POLECENIE 1:
Według tekstu o szelągach Wazów, jaki stopień rzadkości nadał drugiej boratynce katalog C. Wolskiego?
POLECENIE 2:
Napisz dalszy ciąg tekstu o szelągach Wazów, zaczynając po ostatnim zdaniu, które się w nim pojawia.

FRAGMENT ŹRÓDŁA:
....................
W naszym cyklu postów na temat szelągów Wazów dawno nie było boratynek. Trzeba nadrobić zaległości. Dziś dwie boratynkowe petardy.
Na co kolekcjonerzy zwracają przede wszystkim uwagę? Na stan zachowania i na rzadkość. Poniżej dwie niesamowite boratynki z mennicy wileńskiej, rocznik 1664. Jedna wyjątkowo piękna, druga niezwykle rzadka.
Pierwsza z nich charakteryzuje się ponadprzeciętnym stanem zachowania. Uwagę przykuwa przede wszystkim naturalna patyna i piękne, nienaruszone tło monety. Kupiłem ją wiele lat temu w plastikowej trumnie z jakimś MS-em. Oczywiście moneta od razu została wydłubana, a slab trafił do kosza na śmieci. Boratynka została natomiast umieszczona na palecie, gdzie do dziś może sobie spokojnie oddychać.
Drugi szeląg nie jest tak piękny i efektowny. O jego wyjątkowości decyduje wielka rzadkość. W katalogu C. Wolskiego (który nie jest zbyt hojny w rozdawaniu R-ek) został oszacowany na R6. Porównajmy rysunek rewersów obydwu szelągów. Od razu widać skąd wzięła się wielka rzadkość drugiej z omawianych monet. Pod litewską Pogonią brakuje monogramu „HKPL” należącego do podskarbiego litewskiego Hieronima Kryszpina Kirszensteina. Bardzo rzadki błąd stempla.
68.
Na początku panowania Zygmunta III Wazy – w roku 1588 – został uchwalony trzeci statut litewski (coś jakby kodeks prawa cywilnego, karnego i procesowego w jednym). Na temat fałszowania pieniędzy stało tam co następuje:
„Też ktoby monetę naszą fałszował, przeprawował, i obrzezywał, tak też mincarze naszy, którzy złoto, srebro i inszą materyą należącą i przysługującą ku myncy fałszowaliby, zlewali, mieszali ku pożytkowi swemu, a ku szkodzie Rzeczypospolitej, a tegoby się na nich doświadczono, ci mają być na gardle ogniem karani bez miłosierdzia.”
....................
(Rekordy danych)
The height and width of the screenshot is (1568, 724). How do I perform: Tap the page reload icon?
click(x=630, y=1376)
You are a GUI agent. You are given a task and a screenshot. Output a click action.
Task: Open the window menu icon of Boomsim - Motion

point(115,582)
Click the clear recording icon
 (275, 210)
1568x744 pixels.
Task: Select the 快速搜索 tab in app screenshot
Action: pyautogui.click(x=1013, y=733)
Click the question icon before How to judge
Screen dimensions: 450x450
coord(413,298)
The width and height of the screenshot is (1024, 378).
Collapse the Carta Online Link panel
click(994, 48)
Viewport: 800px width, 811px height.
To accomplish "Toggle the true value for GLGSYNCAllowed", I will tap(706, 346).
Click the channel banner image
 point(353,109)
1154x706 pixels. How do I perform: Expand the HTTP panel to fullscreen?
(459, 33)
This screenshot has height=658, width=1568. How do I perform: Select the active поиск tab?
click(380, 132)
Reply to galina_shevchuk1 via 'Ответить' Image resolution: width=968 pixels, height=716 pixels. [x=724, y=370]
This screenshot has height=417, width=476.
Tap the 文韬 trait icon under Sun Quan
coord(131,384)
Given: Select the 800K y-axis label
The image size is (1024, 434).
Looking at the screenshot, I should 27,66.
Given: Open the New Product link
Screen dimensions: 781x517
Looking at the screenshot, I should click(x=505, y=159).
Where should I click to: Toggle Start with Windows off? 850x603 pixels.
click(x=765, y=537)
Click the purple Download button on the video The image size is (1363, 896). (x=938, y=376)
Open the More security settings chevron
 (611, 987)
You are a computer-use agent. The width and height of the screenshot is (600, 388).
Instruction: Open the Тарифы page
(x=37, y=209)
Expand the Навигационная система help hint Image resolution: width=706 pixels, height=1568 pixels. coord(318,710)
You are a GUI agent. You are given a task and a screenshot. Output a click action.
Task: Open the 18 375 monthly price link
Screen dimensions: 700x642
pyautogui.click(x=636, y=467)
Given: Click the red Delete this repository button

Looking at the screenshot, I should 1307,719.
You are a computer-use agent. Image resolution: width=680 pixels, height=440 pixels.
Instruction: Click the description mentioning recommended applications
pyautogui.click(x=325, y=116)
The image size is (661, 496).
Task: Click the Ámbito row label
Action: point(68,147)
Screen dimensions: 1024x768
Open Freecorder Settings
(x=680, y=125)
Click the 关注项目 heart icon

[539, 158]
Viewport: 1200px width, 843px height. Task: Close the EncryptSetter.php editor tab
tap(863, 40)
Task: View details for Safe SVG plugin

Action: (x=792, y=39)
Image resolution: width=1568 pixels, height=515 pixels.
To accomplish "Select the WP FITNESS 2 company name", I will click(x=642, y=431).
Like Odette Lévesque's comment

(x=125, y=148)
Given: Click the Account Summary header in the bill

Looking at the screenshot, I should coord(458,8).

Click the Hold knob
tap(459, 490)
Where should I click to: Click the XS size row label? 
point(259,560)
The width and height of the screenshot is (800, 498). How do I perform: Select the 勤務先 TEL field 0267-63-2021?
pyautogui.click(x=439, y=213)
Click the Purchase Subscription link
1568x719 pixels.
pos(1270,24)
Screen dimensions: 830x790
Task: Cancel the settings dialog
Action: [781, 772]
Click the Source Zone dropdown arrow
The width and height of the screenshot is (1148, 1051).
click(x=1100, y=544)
....................
ODPOWIEDŹ 1:
R6.

ODPOWIEDŹ 2:
Czyżby fałszerze przestraszyli się groźby srogiego karania ogniem na gardle? Niektórzy pewnie tak. Ale nie wszyscy. Poniżej kilka przykładów działalności tych, którzy się nie przestraszyli.
69.
Szelągi były monetami zdawkowymi. Nie przedstawiały wielkiej wartości. W XVII wieku ludzie zamożni nie lokowali majątku w szelągach lecz w prawdziwym, solidnym pieniądzu, który nie ulegał inflacyjnym i dewaluacyjnym zawirowaniom – w talarach i dukatach. Poniżej zestawienie dwóch monet: zdawkowego szeląga ryskiego Krystyny Wazy z roku 1653 oraz „prawdziwego” pieniądza – wybitego w Overijssel talara popiersiowego Zjednoczonych Prowincji (czyli Holandii) z roku 1620.
70.
Od wielu miesięcy pierwsze miejsce wśród najpopularniejszych postów na blogu zajmuje wpis „Boratynki: wszystkie mennice i wszystkie roczniki” Dziś zrobiłem solidną aktualizację i znacząco zwiększyłem ilość prezentowanych tam zdjęć monet. We wpisie pojawiły się naprawdę duże rarytasy.
Zapraszam do lektury:
http://blognumizmatyczny.pl/2016/11/14/boratynki-wszystkie-mennice-i-wszystkie-roczniki/
Poniżej szeląg koronny z mennicy krakowskiej, rocznik 1660. Jest to bardzo rzadka odmiana bez inicjałów T.L.B Tytusa Liwiusza Boratiniego pod portretem królewskim.
71.
Fałszerstwa z epoki to monety wybite nielegalnie, na szkodę emitenta. Te, które zostały wykonane w amatorskim warsztacie to najczęściej wyroby prymitywne, posiadające wiele błędów literowych, czasami fantazyjne napisy, a niekiedy nawet znaki imitujące litery. Rysunek monety ujawniał niewiedzę, brak doświadczenia i nieudolność fałszerza. Monety takie – bite (klepane) z miedzianej blachy były nazywane klepaczami.
72.
Kontynuujemy temat „klepaczy”. Dziś inny przykład nieudolnego fałszerstwa z epoki dla którego inspiracją były zapewne szelągi Zygmunta III i (chyba) szelągi lennika Zygmunta III – Jerzego Wilhelma, księcia pruskiego (zdjęcie na górze). Świadczą o tym inicjały na dwu stronach monety: „S” i po drugiej stronie „W” jakby wpisane w „G”.
O marnej klasie „mistrzów” produkujących tego typu falsy dobitnie świadczy zestawienie „klepacza” z pochodzącym z profesjonalnego warsztatu fałszerskiego falsyfikatem szeląga lennego Fryderyka Wilhelma (zdjęcie na dole).
73.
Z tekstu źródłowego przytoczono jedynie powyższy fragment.